TrilogyT (Transform)

Trilogy and ETL - A Modern Match

TrilogyT adds in additional features to Trilogy to enable it to serve as an ETL tool in a modern data stack.

Tips

Transform is under active development and is less mature/suitable for use than the other trilogy packages.

Installation

TrilogyT is available as a python package.

pip install pytrilogyt

Features

Given a set of output queries, TrilogyT can materialize intermediate aggregations/joins for reuse.
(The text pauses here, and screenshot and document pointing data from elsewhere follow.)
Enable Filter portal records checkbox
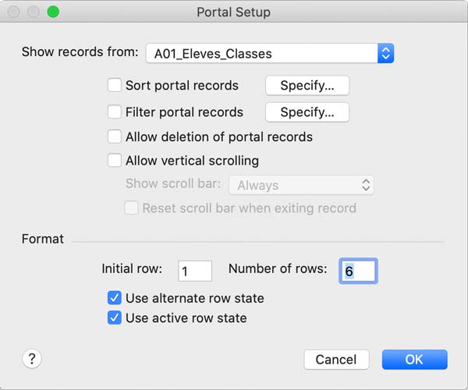This screenshot has width=468, height=390. point(115,112)
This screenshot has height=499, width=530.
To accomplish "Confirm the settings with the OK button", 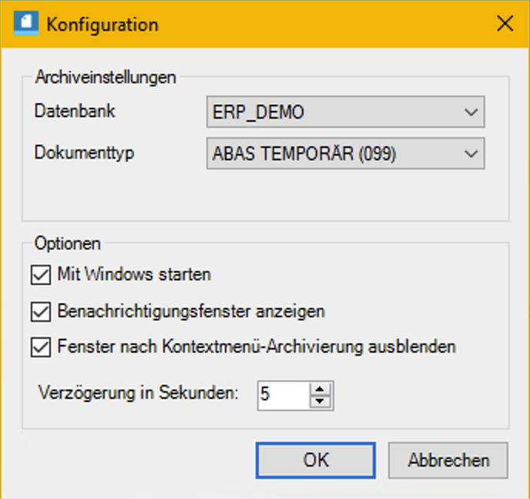I will 316,460.
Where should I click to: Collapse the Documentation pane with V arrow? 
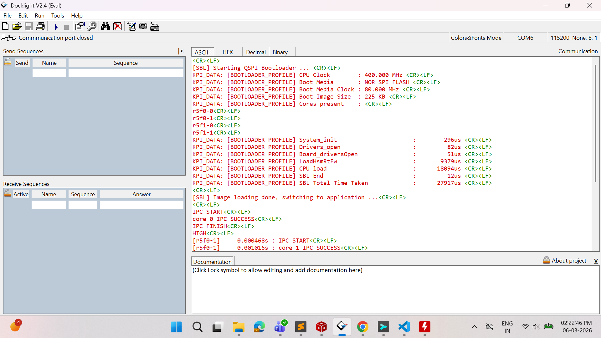pyautogui.click(x=596, y=261)
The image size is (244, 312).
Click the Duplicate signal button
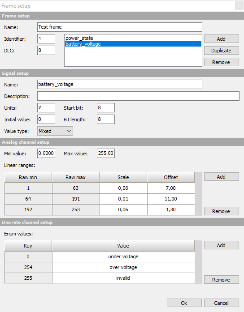[221, 51]
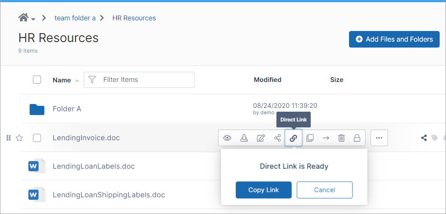
Task: Go to team folder a breadcrumb
Action: tap(75, 18)

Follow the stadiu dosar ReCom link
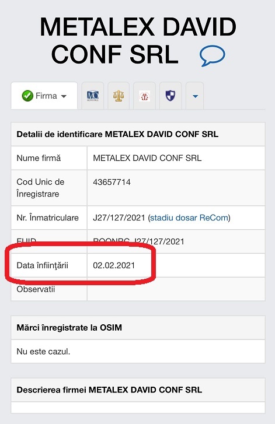pos(189,218)
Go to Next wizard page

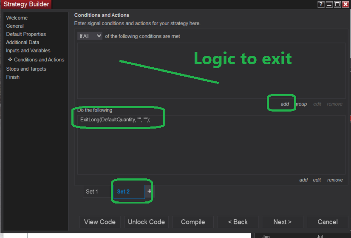point(283,222)
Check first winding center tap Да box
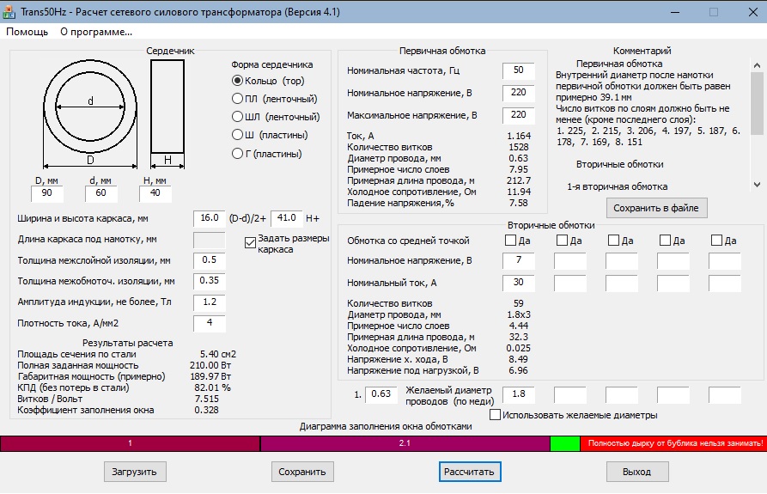Viewport: 767px width, 494px height. (x=511, y=241)
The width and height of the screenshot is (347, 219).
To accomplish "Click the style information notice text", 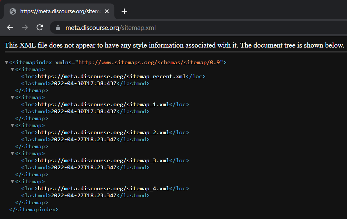I will tap(173, 45).
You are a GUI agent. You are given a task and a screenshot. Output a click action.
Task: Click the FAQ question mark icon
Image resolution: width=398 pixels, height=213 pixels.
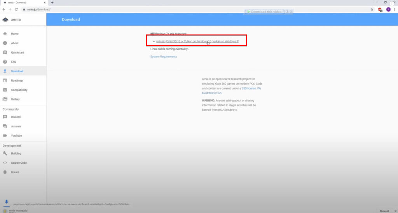(x=5, y=62)
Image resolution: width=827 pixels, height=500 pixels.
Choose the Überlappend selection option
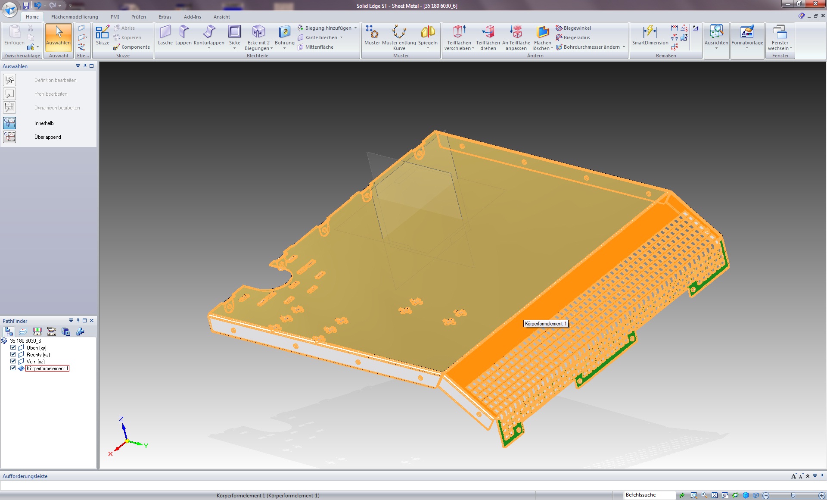[x=47, y=137]
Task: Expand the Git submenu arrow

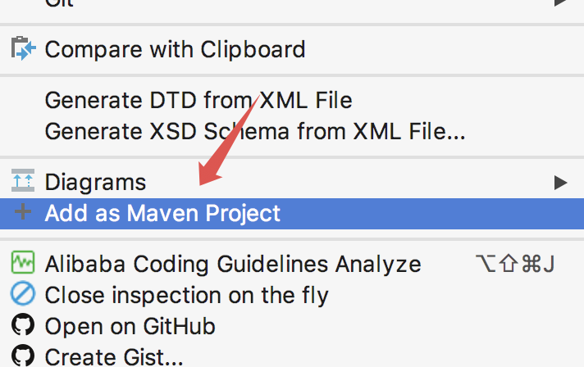Action: [x=560, y=2]
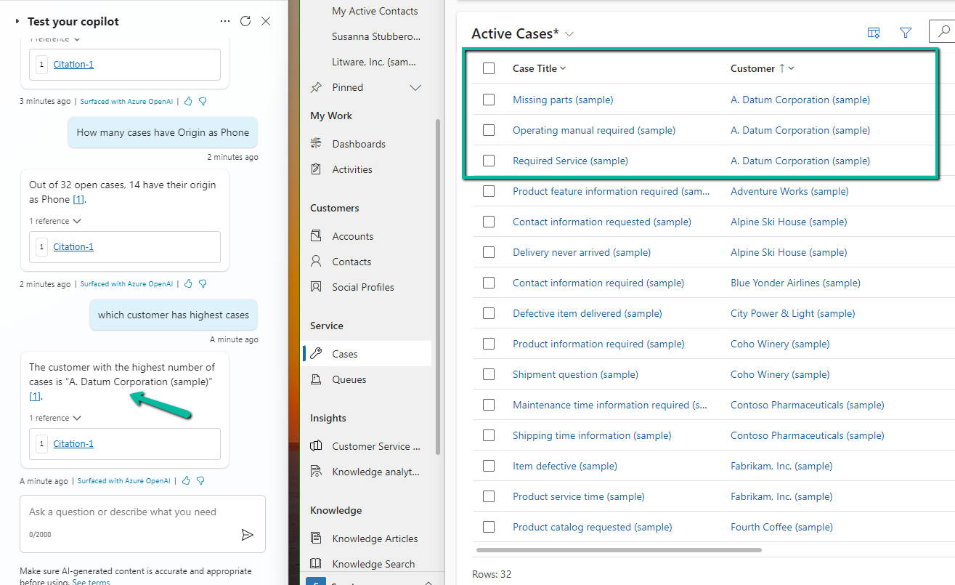Open Cases in the Service navigation

coord(344,354)
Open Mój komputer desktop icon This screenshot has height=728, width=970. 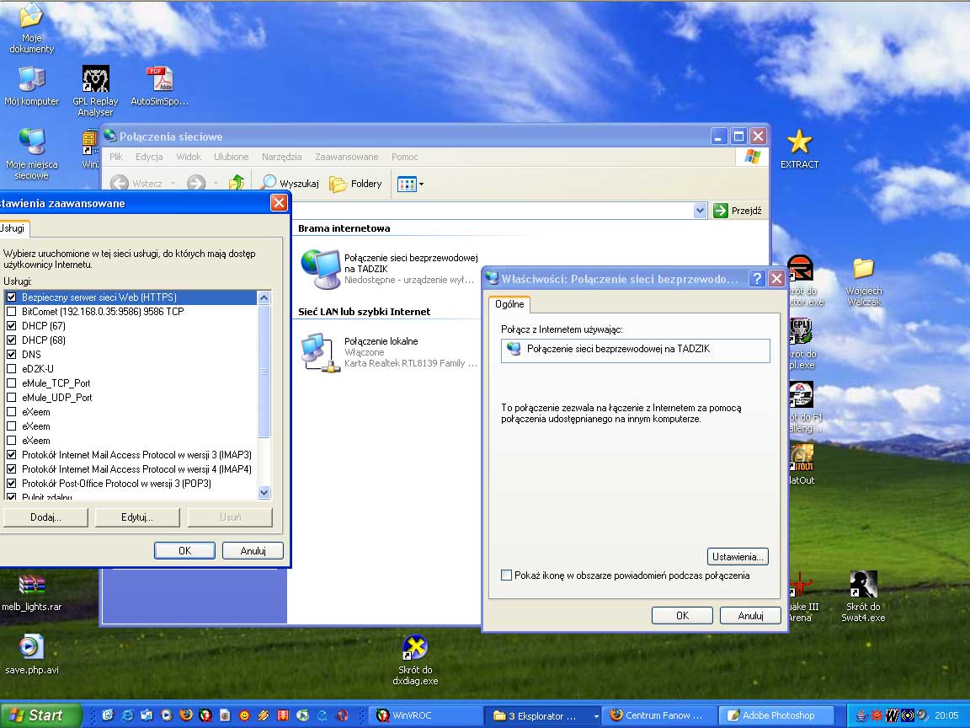pyautogui.click(x=31, y=80)
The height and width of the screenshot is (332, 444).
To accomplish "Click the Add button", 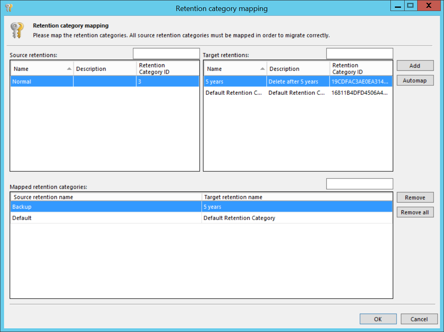I will tap(415, 66).
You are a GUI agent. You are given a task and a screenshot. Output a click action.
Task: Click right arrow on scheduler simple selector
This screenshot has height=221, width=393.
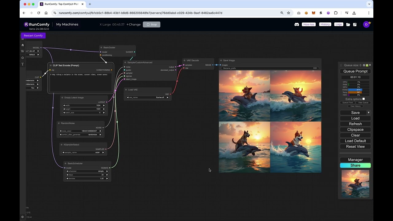tap(107, 171)
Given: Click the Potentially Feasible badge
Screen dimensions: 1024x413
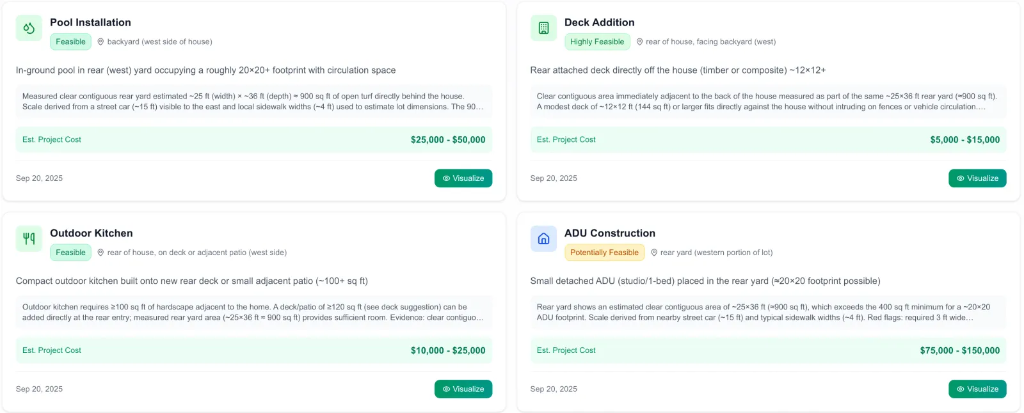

The long-term goal here is to enable consumption definitions to happen directly without thinking about performance, and then dynamically materialize the intermediate ETL graph. This will produce dynamic aggregates - such as those used by AtScale or PDTs in Looker - but with significantly higher accuracy and less effort due to the additional metadata the language provides.

Orchestration CodeGen

Dagster

Docs coming soon!

DBT

If we take the dimensional model query defined in the last demo, written in Trilogy, we can use TrilogyT to generate the required DBT model.

Input Trilogy

property passenger.id.split_cabin <- unnest(split(passenger.cabin, ' '));
persist cabin_info into dim_cabins from 
select 
    passenger.id, 
    passenger.split_cabin;

Output SQL

-- Generated from Trilogy source: None
--Do not edit manually
{{ config(materialized='table') }}

WITH 
faithful as (
SELECT
    current_datetime() as `_Trilogyt__created_at`

),
rail as (
SELECT
    local_raw_data.`passengerid` as `passenger_id`,
    local_raw_data.`cabin` as `passenger_cabin`
FROM
    raw_titanic as local_raw_data
),
stork as (
SELECT
    split(rail.`passenger_cabin`, ' ') as `_anon_function_input_3690552380929428`,
    rail.`passenger_id` as `passenger_id`
FROM
    rail as rail
),
chimpanzee as (
SELECT
    stork.`passenger_id` as `passenger_id`,
    `passenger_split_cabin`
FROM
    stork as stork

FULL JOIN unnest(stork.`_anon_function_input_3690552380929428`) as unnest_wrapper(`passenger_split_cabin`)

),
mandrill as (
SELECT
    chimpanzee.`passenger_id` as `passenger_id`,
    chimpanzee.`passenger_split_cabin` as `passenger_split_cabin`,
    faithful.`_Trilogyt__created_at` as `_Trilogyt__created_at`
FROM
    rail as rail

LEFT OUTER JOIN chimpanzee on rail.`passenger_id` = chimpanzee.`passenger_id`

FULL JOIN faithful on 1=1

)
SELECT
    mandrill.`passenger_id`,
    mandrill.`passenger_split_cabin`,
    mandrill.`_Trilogyt__created_at`
FROM
    mandrill

Refactor with Ease

DBT workflows derived from Trilogy should be treated as another compilation target for Trilogy; they can be rebuilt on-demand as your semantic model changes to ensure that your entire graph is always using the most up to date sources.